Neville Worthington parked the black Mercedes behind the Chambre de Sade and grabbed his briefcase. He snapped it open and removed a single sheet of paper. Levering himself out of the car, he entered the club through the back door and walked briskly to the reception desk.

“Mariah.”

“Mr. Worthington,” the receptionist nodded her dyed-black locks deferentially.

Neville handed over the page. “I need to be contacted when this young man returns.” Mariah absently noted the impeccably manicured fingers as she took the paper.

“Alexander Harris. Yes, Mr. Worthington. Can we reach you at your regular number?” She pulled a post-it note and held her pen poised over the yellow square.

“Yes, Mariah. Thank you.” He turned on his heel to leave before she finished writing the memo for the rest of the reception staff.

Neville strode quickly through the club and back to the parking lot. He sighed in relief. Last one. He looked forward to washing his hands of this job. While Mr. Havisham paid better than well, the job had taken months longer than he sighed on for. His employer’s particular tastes and initially undisclosed methodology irritated him, but he focused on the money and counted down the days until his involvement in the project came to an end. Perhaps his next client would merely request a virgin to sacrifice. Ah, for simpler times, he reflected as he pulled out of the parking lot and pointed the car toward Havisham Manor.

********************


After Lorne’s descriptions of the violence that greeted all comers when they entered the apartment, the stillness that greeted them when he opened the door felt even more ominous.

Spike stepped over the threshold. “Nobody here.”

“The agency hasn’t been able to get a tenant to sign a lease, let alone move in,” Lorne peered cautiously through the doorway. “But there’s definitely somebody here.”

“So what exactly are we gonna do?” Xander stood with arms crossed over his chest. He had voted for staying in the car, citing his uselessness with the non-corporeal crowd, but vampire vigilance meant he had to stay within eyesight. So where goeth Spike, goeth Xander. Of course, that didn’t mean he had to be particularly pleased about it. He stomped into the room and immediately shuddered as the air around him chilled over his skin.

“Gah-ah!” He jumped back toward the door. “Okay, so who’s on board with letting sleeping ghosts lie? I’m thinking Dennis was here first, Dennis gets to stay. Not that he wouldn’t make a great roommate, I’m sure, what with phantasmic air-conditioning. And I’ll just be outside now.”

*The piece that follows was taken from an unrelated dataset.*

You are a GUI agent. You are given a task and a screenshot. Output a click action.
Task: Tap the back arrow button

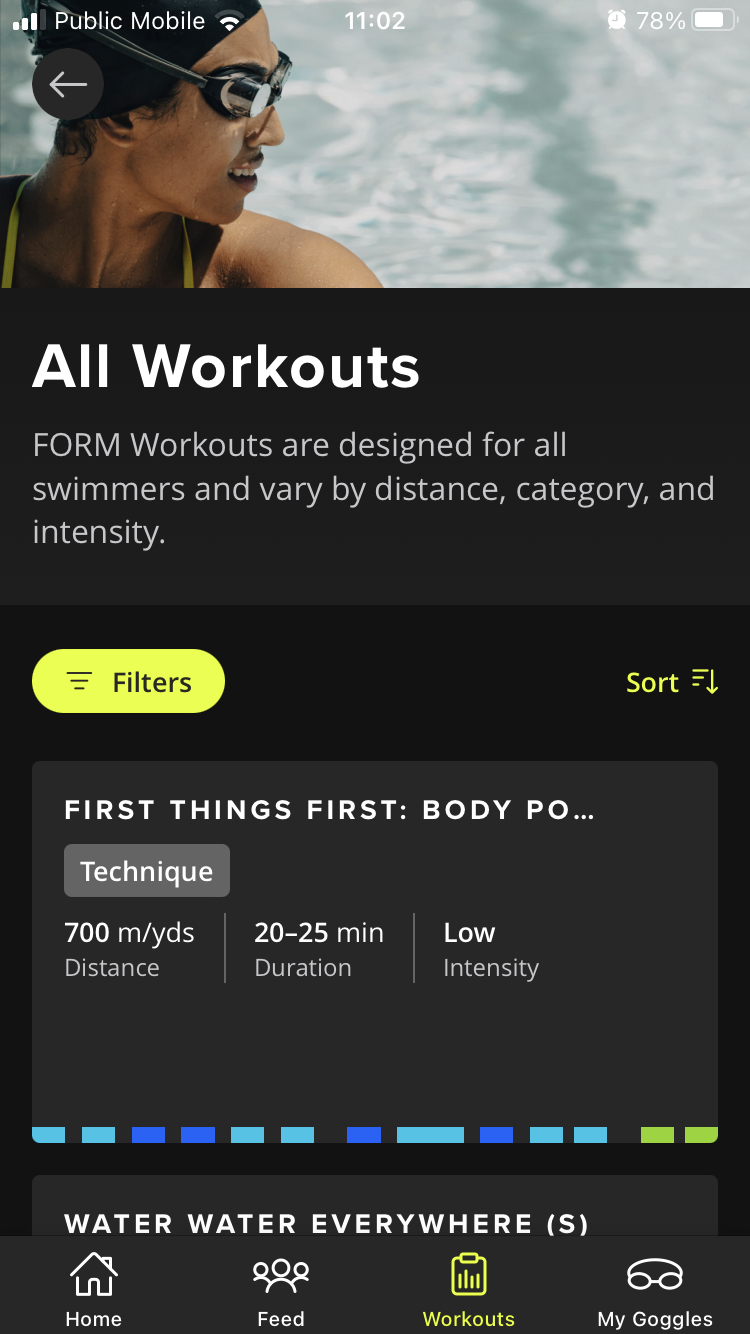(68, 85)
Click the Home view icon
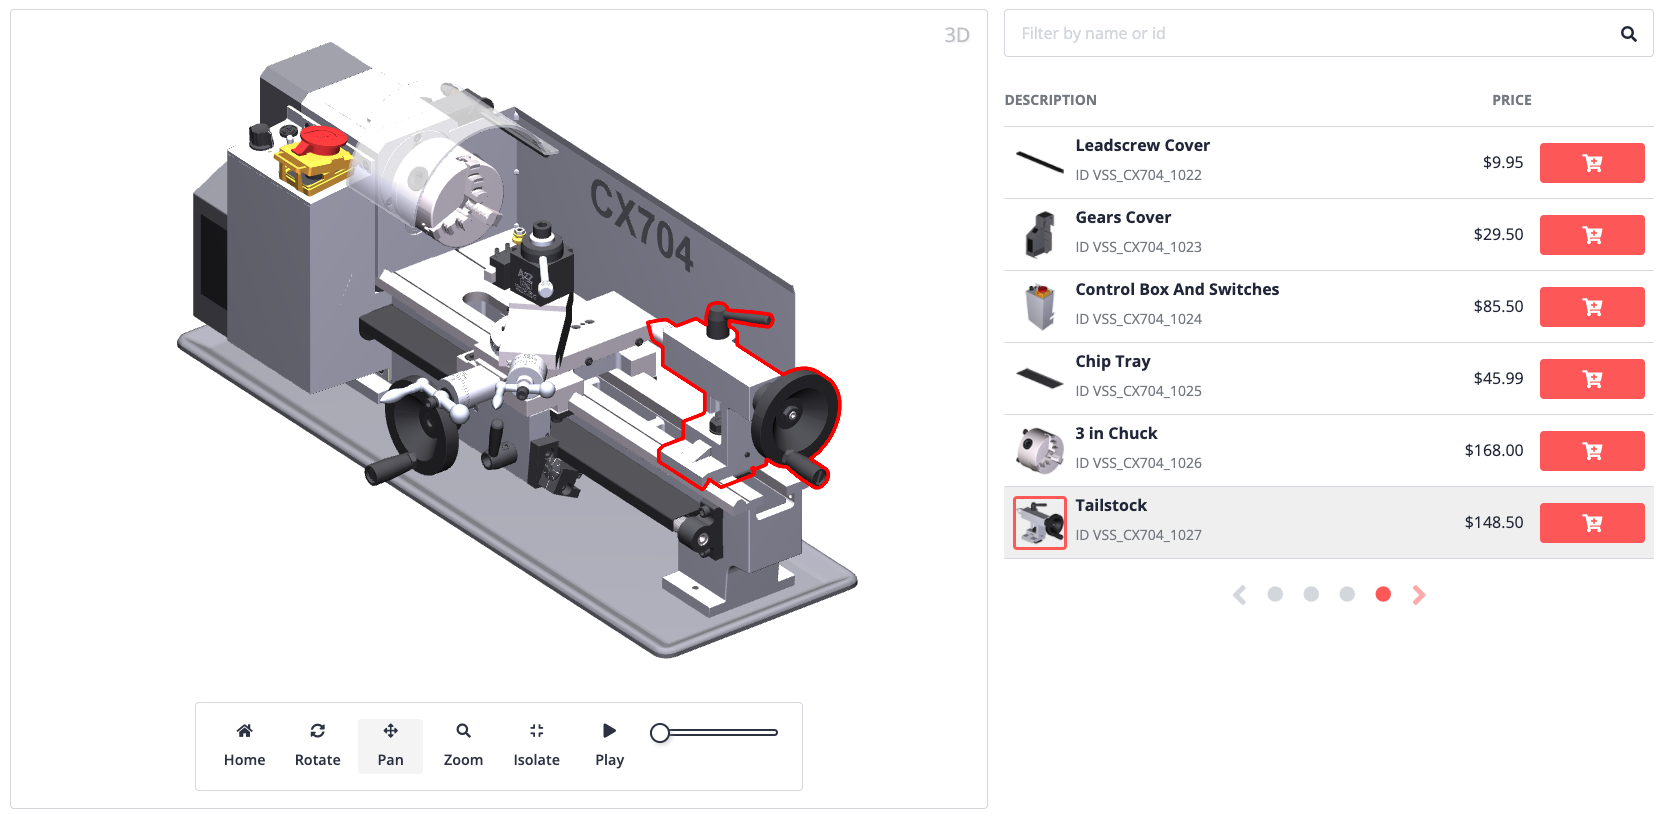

He glanced frantically at the concerned stares from his companions. “What?” he demanded. “Didn’t anybody else feel that?”

“Feel what, mate?” Spike approached him slowly, as though to keep from spooking him further.

“Fucking cold ghost-ness.” Xander rubbed his arms vigorously to get rid of the chill bumps.

“Hmm.”

“What ‘hmmm?’ There is no ‘hmmm.’ Just a minor wiggins.” Xander stared wide-eyed at Lorne.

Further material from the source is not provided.